### SELECTED TEXT
=== Begin Enclosure ===
The one star is for fleshing out the characters of Ali and Tom well. The rest are lost because of the appalling tone the author used to demonise Ali.
I lost a baby in similar circumstances to Ali. Tom has to be one of the most selfish characters I’ve read about for a while but the author just repeatedly smashes the reader over the head with rose coloured glasses when it comes to him.
First up, what he said to her at the hospital about not saying something was diabolical. He was stressed which makes it excusable, but only with a very significant, insightful and meaningful apology. The second he said that he ceased being a safe person for Ali in this tragedy. And yet he never brought it up again. Even after the midwife appointment when her self blame was clear, he STILL didn’t say anything. There is no way in hell Ali could have found comfort in him after that plus no proper apology or demonstrated insight. So her not sharing her grief with him is on Tom, not Ali.
=== End Enclosure ===
### ACTIVITY
In the review, what earns the book its one star?

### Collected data
=== Begin Enclosure ===
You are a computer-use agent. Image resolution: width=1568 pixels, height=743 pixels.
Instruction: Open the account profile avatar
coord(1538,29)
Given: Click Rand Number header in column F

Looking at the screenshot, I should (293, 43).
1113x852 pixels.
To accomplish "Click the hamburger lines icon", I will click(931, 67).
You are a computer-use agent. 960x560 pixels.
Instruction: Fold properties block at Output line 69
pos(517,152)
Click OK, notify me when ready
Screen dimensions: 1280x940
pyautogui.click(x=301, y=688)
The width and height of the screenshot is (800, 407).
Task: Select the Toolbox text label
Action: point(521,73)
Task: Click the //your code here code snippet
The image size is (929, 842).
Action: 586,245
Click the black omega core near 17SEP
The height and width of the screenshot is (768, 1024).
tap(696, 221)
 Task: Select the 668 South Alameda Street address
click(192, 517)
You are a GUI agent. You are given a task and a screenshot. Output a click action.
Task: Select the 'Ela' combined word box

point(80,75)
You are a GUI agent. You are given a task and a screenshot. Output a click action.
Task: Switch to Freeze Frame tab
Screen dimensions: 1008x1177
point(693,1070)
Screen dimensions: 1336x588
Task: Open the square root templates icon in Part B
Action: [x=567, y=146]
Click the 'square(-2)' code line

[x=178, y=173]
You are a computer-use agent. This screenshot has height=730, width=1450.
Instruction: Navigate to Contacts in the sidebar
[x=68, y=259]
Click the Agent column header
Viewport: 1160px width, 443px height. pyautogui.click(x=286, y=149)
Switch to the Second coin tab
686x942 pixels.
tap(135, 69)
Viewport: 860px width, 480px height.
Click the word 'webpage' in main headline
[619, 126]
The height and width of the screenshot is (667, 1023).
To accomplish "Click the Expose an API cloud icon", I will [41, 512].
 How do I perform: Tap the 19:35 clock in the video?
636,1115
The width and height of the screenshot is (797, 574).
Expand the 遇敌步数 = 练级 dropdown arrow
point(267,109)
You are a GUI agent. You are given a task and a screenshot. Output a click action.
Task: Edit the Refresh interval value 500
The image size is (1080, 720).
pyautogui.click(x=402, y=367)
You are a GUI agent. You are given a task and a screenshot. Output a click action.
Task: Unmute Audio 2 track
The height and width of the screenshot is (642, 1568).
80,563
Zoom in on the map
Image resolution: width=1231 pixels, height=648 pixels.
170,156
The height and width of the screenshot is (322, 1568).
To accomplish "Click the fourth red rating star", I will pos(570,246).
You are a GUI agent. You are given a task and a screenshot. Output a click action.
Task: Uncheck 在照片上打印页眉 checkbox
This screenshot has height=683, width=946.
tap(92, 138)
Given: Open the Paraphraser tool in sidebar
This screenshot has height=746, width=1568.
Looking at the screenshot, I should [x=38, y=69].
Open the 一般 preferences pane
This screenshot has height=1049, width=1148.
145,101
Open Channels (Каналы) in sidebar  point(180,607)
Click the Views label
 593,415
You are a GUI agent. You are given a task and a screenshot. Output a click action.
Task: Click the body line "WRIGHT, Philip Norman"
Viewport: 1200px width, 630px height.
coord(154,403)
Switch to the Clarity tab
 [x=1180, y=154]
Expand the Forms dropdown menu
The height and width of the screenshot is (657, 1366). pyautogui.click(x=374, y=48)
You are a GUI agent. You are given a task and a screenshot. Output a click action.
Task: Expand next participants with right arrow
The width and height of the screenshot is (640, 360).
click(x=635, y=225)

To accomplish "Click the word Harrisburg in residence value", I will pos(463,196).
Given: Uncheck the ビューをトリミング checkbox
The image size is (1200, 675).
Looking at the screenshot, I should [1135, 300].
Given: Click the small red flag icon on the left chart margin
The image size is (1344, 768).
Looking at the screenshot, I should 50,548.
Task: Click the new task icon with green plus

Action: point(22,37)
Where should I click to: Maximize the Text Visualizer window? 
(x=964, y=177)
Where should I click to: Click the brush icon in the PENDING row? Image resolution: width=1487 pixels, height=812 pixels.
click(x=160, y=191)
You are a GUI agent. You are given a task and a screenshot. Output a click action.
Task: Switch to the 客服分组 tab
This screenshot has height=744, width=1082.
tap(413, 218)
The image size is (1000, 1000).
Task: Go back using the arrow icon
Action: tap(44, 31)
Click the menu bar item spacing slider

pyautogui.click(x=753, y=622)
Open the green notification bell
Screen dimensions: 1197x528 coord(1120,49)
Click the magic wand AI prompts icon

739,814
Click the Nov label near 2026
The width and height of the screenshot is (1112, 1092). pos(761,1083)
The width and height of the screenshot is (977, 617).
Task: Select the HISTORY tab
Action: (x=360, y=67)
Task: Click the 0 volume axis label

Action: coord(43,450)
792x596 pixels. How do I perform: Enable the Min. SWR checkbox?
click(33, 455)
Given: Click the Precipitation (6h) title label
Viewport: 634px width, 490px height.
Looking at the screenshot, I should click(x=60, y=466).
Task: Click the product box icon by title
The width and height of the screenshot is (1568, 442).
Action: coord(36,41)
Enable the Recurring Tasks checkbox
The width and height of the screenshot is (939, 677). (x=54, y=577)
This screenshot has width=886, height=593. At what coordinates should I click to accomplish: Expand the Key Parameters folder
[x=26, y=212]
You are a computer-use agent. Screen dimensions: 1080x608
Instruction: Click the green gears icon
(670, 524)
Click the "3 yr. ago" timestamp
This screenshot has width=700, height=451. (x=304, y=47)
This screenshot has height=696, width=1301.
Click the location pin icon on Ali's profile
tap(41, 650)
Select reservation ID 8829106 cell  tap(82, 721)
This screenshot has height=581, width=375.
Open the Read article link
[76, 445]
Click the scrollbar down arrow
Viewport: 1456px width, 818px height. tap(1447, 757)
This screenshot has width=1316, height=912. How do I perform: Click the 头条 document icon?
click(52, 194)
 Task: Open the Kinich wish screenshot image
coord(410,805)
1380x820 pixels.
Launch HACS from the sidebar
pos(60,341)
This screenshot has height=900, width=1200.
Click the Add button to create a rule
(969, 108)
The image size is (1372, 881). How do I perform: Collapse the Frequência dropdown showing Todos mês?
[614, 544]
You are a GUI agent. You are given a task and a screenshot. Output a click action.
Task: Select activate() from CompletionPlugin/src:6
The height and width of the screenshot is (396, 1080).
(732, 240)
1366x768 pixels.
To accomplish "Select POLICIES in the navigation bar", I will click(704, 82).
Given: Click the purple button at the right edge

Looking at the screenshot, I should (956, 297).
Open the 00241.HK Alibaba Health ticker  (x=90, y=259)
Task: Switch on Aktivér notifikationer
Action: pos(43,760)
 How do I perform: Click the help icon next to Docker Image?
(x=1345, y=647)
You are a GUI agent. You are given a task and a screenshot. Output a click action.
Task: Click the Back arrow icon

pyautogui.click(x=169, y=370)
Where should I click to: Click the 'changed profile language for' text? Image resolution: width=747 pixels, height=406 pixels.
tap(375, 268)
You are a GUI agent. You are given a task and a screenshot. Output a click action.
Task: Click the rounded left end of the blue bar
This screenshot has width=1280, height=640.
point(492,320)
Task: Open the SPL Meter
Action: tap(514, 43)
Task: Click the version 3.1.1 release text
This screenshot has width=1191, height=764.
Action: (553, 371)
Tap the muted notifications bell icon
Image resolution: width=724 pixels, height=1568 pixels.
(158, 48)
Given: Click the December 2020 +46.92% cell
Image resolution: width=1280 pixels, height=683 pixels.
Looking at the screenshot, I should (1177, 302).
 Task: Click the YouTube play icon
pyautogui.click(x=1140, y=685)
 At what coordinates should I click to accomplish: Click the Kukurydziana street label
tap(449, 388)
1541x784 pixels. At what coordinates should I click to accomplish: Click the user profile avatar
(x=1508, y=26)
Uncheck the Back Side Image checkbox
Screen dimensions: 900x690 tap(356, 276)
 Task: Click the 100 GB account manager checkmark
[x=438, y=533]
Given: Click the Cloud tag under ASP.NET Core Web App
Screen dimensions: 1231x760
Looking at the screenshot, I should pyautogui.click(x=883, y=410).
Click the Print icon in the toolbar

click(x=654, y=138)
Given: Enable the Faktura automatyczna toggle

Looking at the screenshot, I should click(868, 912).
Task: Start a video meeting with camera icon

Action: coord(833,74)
=== End Enclosure ===
### RESPONSE BOX
The one star is for fleshing out the characters of Ali and Tom well.